Wo liegt der Ausweg?
Sicherlich hat jedes einzelne Hotel noch eine Fülle an Hausaufgaben zur Stärkung des Direktvertriebes über die eigene Website zu bewältigen. Die Hotelverbände klären hierüber auf und geben zahlreiche Hilfestellungen zu Buchbarkeit, Hotelbewertungen, Inhalten, Kundenbindung, Kontext und Suchmaschinenoptimierung. Der Aufbau eigener Buchungssysteme der Hotellerie ist angesichts der Marktgegebenheiten und leidvoller Erfahrungen der Vergangenheit aber kaum das Instrument der Wahl, so vielversprechend sich neue Ansätze, wie z.B. der von RoomKey, auch anhören. Und auch Google wird das Heldenepos vom „Weißen Ritter“ nicht auf den Spielplan setzen.

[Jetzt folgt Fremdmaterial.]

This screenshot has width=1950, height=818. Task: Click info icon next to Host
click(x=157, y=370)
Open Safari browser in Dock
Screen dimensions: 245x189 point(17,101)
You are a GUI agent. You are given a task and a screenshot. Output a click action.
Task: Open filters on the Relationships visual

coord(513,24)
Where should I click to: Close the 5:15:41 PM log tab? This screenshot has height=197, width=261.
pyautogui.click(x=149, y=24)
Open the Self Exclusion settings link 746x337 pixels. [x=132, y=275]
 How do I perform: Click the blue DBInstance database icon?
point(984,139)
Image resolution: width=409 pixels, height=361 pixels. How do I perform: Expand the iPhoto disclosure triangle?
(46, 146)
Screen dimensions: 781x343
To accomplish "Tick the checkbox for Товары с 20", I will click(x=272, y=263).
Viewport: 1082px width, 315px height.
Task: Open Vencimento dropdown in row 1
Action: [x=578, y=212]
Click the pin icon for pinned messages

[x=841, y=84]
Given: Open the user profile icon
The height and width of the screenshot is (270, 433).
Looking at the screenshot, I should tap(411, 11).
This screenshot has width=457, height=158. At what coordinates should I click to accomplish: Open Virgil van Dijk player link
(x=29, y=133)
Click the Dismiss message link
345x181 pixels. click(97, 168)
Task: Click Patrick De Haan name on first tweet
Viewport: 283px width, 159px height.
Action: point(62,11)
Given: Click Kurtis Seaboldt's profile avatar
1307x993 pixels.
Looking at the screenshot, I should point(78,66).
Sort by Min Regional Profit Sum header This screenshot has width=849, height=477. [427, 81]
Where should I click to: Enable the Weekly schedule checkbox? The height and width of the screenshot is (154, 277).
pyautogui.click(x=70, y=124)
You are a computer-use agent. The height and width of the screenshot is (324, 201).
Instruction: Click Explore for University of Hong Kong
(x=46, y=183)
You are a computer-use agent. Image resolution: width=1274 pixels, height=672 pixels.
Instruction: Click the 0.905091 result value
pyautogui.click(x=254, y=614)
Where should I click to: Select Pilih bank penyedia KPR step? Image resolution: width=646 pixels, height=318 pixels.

Aber wie können dann mittel- und langfristig die Märkte offen gehalten werden?
Die Hotellerie muss ein vitales Interesse daran haben, Monopolbildung in den immer stärker zusammenwachsenden Märkten der Buchungsmittler, Bewertungsanbieter und Suchmaschinen zu verhindern. Hierfür müssen die Markteintrittsschwellen für Dritte wie Agenturen, App-Entwickler, Buchungsdienstleister, Channel Manager, Online-Händler, Suchmaschinen, branchenfremde Ideenschmieden, Garagen-Start ups und viele denkbare weitere Marktteilnehmer so niedrig wie möglich gehalten werden. So kann realer und latenter Wettbewerbsdruck durch Alternativen erzeugt werden, der dem Abschöpfen von Monopolrenten nachhaltig vorbeugt.
Die Bereitstellung dieses Branchen-Know hows muss als öffentliches Gut verstanden und organisiert werden, dessen Nutzung allgemein zugänglich ist. Warum bauen wir als Hotellerie also nicht mit vereinten Kräften eine umfassende Hoteldatenbank, gleichsam einen weltweiten „HotelWiki“? Dort wären u.a. eine eineindeutige Hotelidentifizierung, Stammdaten, GPS-Koordinaten, Bildmaterial und vor allem Deeplinks zur (unverprovisionierten) Buchungssite eines jeden Hotels gepflegt (!) zu hinterlegen und aufzufinden.
Das Projekt könnte in die Form einer Stiftung gegossen werden. Oder es wird auf bereits bestehende Brancheninitiativen wie Dothotel, HEDNA, HFTP, HTNG, OpenTravel Alliance, RoomKey oder TTI aufgebaut, wie auch immer. Wer es in die Hand nimmt, ist dabei letztlich zweitrangig. Wir benötigen diesen gemeinsamen Kraftakt der Branche – weltweit, unverzerrt, neutral.